### Items
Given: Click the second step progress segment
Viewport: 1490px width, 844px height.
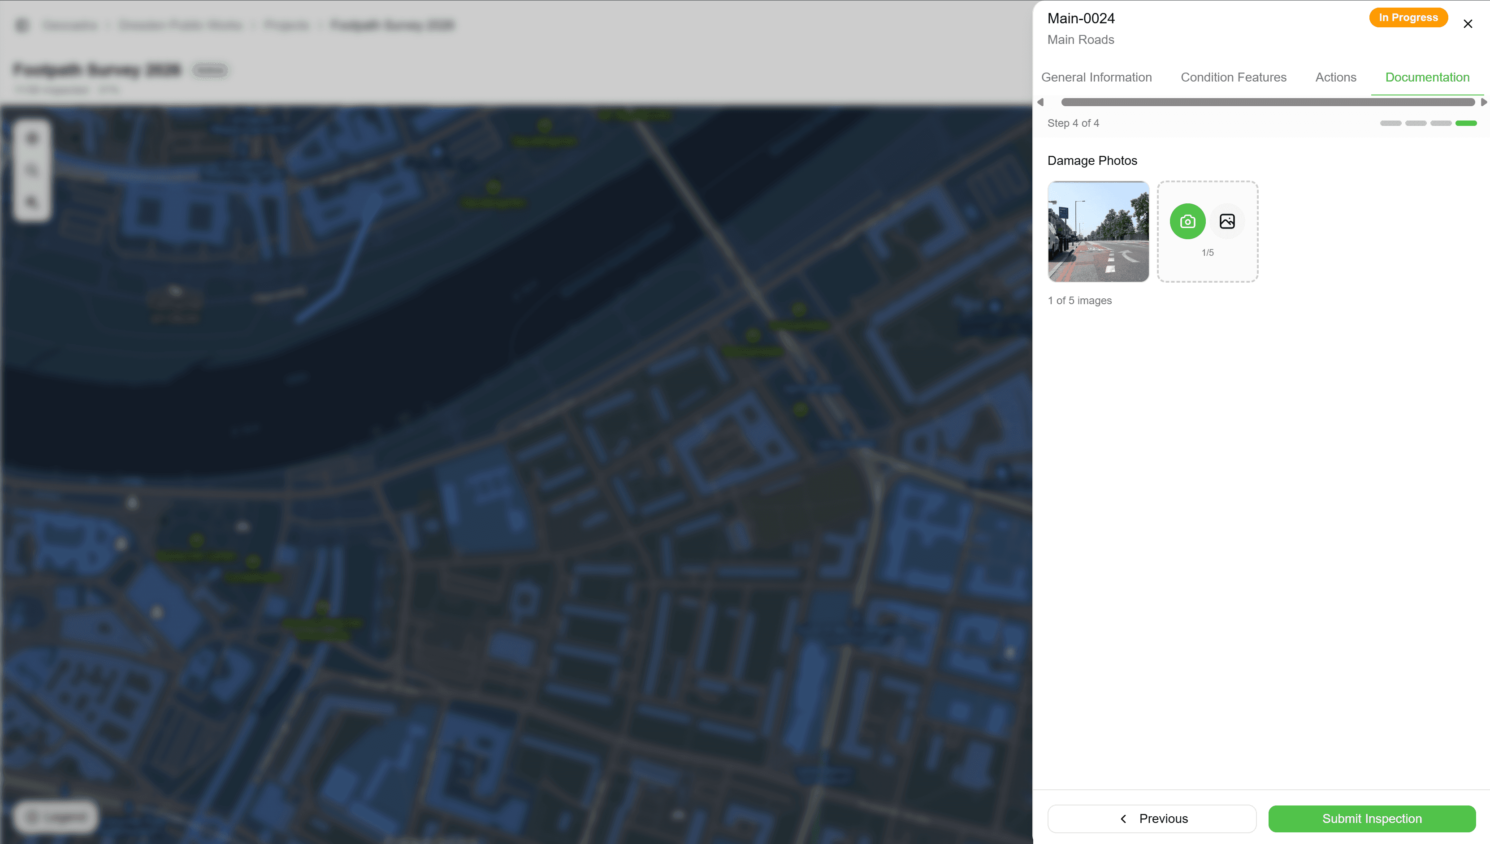Looking at the screenshot, I should (1415, 123).
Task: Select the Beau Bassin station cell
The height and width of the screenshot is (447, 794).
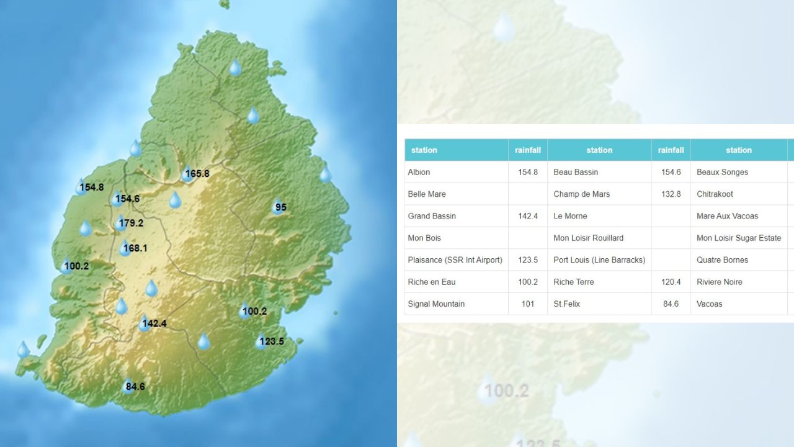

### Written task
Reproduce every line of the records above word for word, omitting the pictures.

### Solution for this task
Given: Click the second step progress segment
Viewport: 1490px width, 844px height.
Looking at the screenshot, I should (1415, 123).
Task: Select the Beau Bassin station cell
The height and width of the screenshot is (447, 794).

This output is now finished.